Today for the first time... I climbed alone.
I went through a myriad of emotions and self conversations while I climbed.
"Do I really want to do this?"
Imagine how you'll feel when you are done.
How many times do we face a challenge, a decision, a choice and want to take the easy road? How many times have I been overcoming something... Fill in blank: ___________
turning the other cheek
etc etc etc
and in those circumstances I had to ask this question "How will I feel after this decision?" "Will I be stronger, prouder, feel better? if I choose xyz?" It was the only way I climbed out of an eating disorder that lasted 16 years.
White knuckled I often had to ask "Will I be more or less proud of myself if I make this choice?" and one day at a time, one meal at a time, one pill at a time I climbed.
My legs burned today as I climbed and I found myself not even half way up the trail and angry. Angry at myself. Angry because 2 years ago I could reach the top of this same trail without even being winded. I put my head down and began to make each step focused... and then I began to relax. I realized I wasn't enjoying the hike. I also reflected there are times when we simply get to put our heads down and do the work as well.
Times when, as a single mom I get to put my head down and work, climb, get it done... but in this moment as the awareness dawned on me during the climb- I hiked slower, took each step more consciously and partook of the beautiful fall day around me. The view heightening- becoming more and more majestic.
I also, recommitted to myself to BE better. To give more attention to my health and stamina. Instead of being angry at myself at the depreciation of my strength- to learn and use this opportunity as a wake up call to get back into shape again- to recommit to being the best I can be and to make my health a priority- knowing that as I do; I can and will enjoy this hike again, more fully; un-distracted by fatigue and strain.
I remembered the study I read that scientists have learned that Oxygen at it's basic level is actually LIGHT.
As we exercise or meditate or BREATHE... we literally fill our cells with LIGHT.
I remembered this and remembered the way I used to carry a small notepad and pen with me when I jogged regularly.

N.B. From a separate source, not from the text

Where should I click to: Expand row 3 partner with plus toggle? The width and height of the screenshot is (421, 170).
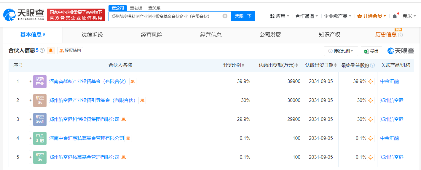[x=30, y=119]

It seemed I would have epiphany after epiphany as I ran. In fact, for this reason I chose not to listen to music as I ran- I discovered it inhibited the "flow" of inspiration.
I breathed deeply, intending my lungs, my heart, my body to fill with Oxygen-aka LIGHT.
I soon noticed my resistance to resting.
You see, I have been accused of being competitive from time to time... and as I ponder it- I would say I'm driven.
I don't care about BESTING others.. I care about BESTING MYSELF. As there are other speakers, drummers, painters, salespeople etc. I AM competitive- but it's not about THEM... it's about their inspiration causing me to look at myself and ask "Have I done what I know I'm capable of? Have I pushed myself beyond where I thought I was capable?"
And..... I allowed myself to rest.
I recognized that I had this illusion in place in my head that IF I rested I was weak. After all- 2 years ago I could have easily jogged this trail.
But- I allowed myself to rest and I didn't judge myself for it.
I gave myself permission to be still, drink water, breathe.
Ultimately, I reached the top.
There was no referee there with a stop watch counting my time- the only thing at the top waiting for me was the View.
I know that we each have a mountain to climb.
I know that we all have challenges.
I know that we all have the opportunity to choose to climb to grow to become more fully our divinity...or to turn around, to sit down, to accept less than the top.
I know we are all doing it different.
There are people we choose to climb with or to climb solo- but in the end we all face our own individual mountain.
We each take the steps, we each have the choice how we climb.
To push beyond the valley, to grow, to overcome, to rise.